## Short task
Rewrite every line of the listing below as a JSON list of strings, one string per line, and leave out the blank lines.

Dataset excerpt
_ _ _ _
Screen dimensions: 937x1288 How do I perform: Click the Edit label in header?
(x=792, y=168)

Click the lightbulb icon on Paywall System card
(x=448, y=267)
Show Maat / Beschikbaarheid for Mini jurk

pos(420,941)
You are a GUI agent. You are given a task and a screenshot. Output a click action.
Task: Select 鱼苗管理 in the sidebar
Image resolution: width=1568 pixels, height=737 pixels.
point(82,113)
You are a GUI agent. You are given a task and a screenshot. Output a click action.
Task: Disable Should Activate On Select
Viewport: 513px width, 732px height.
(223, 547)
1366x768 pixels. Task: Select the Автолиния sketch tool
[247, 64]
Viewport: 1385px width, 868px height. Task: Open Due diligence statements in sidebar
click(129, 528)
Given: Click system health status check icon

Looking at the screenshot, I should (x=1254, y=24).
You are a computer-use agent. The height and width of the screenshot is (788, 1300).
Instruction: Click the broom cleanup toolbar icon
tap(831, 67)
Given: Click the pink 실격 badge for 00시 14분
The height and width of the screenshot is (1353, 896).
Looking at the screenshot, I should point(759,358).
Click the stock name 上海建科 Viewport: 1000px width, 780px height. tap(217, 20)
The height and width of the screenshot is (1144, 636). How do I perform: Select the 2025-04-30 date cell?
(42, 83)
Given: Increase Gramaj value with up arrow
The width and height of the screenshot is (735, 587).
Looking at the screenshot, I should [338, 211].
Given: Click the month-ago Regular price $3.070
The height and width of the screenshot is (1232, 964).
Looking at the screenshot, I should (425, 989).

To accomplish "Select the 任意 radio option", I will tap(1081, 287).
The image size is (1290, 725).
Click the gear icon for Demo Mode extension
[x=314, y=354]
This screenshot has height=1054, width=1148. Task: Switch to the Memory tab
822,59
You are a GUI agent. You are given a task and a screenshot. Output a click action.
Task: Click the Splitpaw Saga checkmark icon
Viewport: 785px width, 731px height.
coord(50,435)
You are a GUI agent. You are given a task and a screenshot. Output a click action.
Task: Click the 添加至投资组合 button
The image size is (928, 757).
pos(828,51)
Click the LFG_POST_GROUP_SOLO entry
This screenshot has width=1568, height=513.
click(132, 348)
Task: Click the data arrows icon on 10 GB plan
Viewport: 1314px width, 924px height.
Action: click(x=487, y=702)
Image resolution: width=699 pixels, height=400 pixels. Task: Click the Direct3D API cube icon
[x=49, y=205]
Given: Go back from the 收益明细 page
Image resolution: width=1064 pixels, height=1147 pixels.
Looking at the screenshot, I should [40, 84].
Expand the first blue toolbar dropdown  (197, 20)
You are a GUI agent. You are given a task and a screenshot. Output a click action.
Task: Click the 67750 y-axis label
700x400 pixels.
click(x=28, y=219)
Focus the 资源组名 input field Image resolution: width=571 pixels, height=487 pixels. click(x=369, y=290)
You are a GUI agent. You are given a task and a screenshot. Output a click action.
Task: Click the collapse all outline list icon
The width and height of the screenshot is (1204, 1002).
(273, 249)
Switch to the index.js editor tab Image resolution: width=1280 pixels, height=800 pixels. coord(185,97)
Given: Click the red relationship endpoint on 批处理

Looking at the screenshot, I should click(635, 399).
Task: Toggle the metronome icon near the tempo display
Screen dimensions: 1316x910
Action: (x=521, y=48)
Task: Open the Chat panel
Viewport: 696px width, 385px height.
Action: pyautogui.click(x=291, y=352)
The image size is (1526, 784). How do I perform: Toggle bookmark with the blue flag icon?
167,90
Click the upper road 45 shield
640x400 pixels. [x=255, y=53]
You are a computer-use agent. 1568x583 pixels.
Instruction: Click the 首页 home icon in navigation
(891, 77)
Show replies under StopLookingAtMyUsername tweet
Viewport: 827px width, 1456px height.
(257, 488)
_ _ _ _
## Task solution
[
  "Screen dimensions: 937x1288 How do I perform: Click the Edit label in header?",
  "(x=792, y=168)",
  "Click the lightbulb icon on Paywall System card",
  "(x=448, y=267)",
  "Show Maat / Beschikbaarheid for Mini jurk",
  "pos(420,941)",
  "You are a GUI agent. You are given a task and a screenshot. Output a click action.",
  "Task: Select 鱼苗管理 in the sidebar",
  "Image resolution: width=1568 pixels, height=737 pixels.",
  "point(82,113)",
  "You are a GUI agent. You are given a task and a screenshot. Output a click action.",
  "Task: Disable Should Activate On Select",
  "Viewport: 513px width, 732px height.",
  "(223, 547)",
  "1366x768 pixels. Task: Select the Автолиния sketch tool",
  "[247, 64]",
  "Viewport: 1385px width, 868px height. Task: Open Due diligence statements in sidebar",
  "click(129, 528)",
  "Given: Click system health status check icon",
  "Looking at the screenshot, I should (x=1254, y=24).",
  "You are a computer-use agent. The height and width of the screenshot is (788, 1300).",
  "Instruction: Click the broom cleanup toolbar icon",
  "tap(831, 67)",
  "Given: Click the pink 실격 badge for 00시 14분",
  "The height and width of the screenshot is (1353, 896).",
  "Looking at the screenshot, I should point(759,358).",
  "Click the stock name 上海建科 Viewport: 1000px width, 780px height. tap(217, 20)",
  "The height and width of the screenshot is (1144, 636). How do I perform: Select the 2025-04-30 date cell?",
  "(42, 83)",
  "Given: Increase Gramaj value with up arrow",
  "The width and height of the screenshot is (735, 587).",
  "Looking at the screenshot, I should [338, 211].",
  "Given: Click the month-ago Regular price $3.070",
  "The height and width of the screenshot is (1232, 964).",
  "Looking at the screenshot, I should (425, 989).",
  "To accomplish \"Select the 任意 radio option\", I will tap(1081, 287).",
  "The image size is (1290, 725).",
  "Click the gear icon for Demo Mode extension",
  "[x=314, y=354]",
  "This screenshot has height=1054, width=1148. Task: Switch to the Memory tab",
  "822,59",
  "You are a GUI agent. You are given a task and a screenshot. Output a click action.",
  "Task: Click the Splitpaw Saga checkmark icon",
  "Viewport: 785px width, 731px height.",
  "coord(50,435)",
  "You are a GUI agent. You are given a task and a screenshot. Output a click action.",
  "Task: Click the 添加至投资组合 button",
  "The image size is (928, 757).",
  "pos(828,51)",
  "Click the LFG_POST_GROUP_SOLO entry",
  "This screenshot has width=1568, height=513.",
  "click(132, 348)",
  "Task: Click the data arrows icon on 10 GB plan",
  "Viewport: 1314px width, 924px height.",
  "Action: click(x=487, y=702)",
  "Image resolution: width=699 pixels, height=400 pixels. Task: Click the Direct3D API cube icon",
  "[x=49, y=205]",
  "Given: Go back from the 收益明细 page",
  "Image resolution: width=1064 pixels, height=1147 pixels.",
  "Looking at the screenshot, I should [40, 84].",
  "Expand the first blue toolbar dropdown  (197, 20)",
  "You are a GUI agent. You are given a task and a screenshot. Output a click action.",
  "Task: Click the 67750 y-axis label",
  "700x400 pixels.",
  "click(x=28, y=219)",
  "Focus the 资源组名 input field Image resolution: width=571 pixels, height=487 pixels. click(x=369, y=290)",
  "You are a GUI agent. You are given a task and a screenshot. Output a click action.",
  "Task: Click the collapse all outline list icon",
  "The width and height of the screenshot is (1204, 1002).",
  "(273, 249)",
  "Switch to the index.js editor tab Image resolution: width=1280 pixels, height=800 pixels. coord(185,97)",
  "Given: Click the red relationship endpoint on 批处理",
  "Looking at the screenshot, I should click(635, 399).",
  "Task: Toggle the metronome icon near the tempo display",
  "Screen dimensions: 1316x910",
  "Action: (x=521, y=48)",
  "Task: Open the Chat panel",
  "Viewport: 696px width, 385px height.",
  "Action: pyautogui.click(x=291, y=352)",
  "The image size is (1526, 784). How do I perform: Toggle bookmark with the blue flag icon?",
  "167,90",
  "Click the upper road 45 shield",
  "640x400 pixels. [x=255, y=53]",
  "You are a computer-use agent. 1568x583 pixels.",
  "Instruction: Click the 首页 home icon in navigation",
  "(891, 77)",
  "Show replies under StopLookingAtMyUsername tweet",
  "Viewport: 827px width, 1456px height.",
  "(257, 488)"
]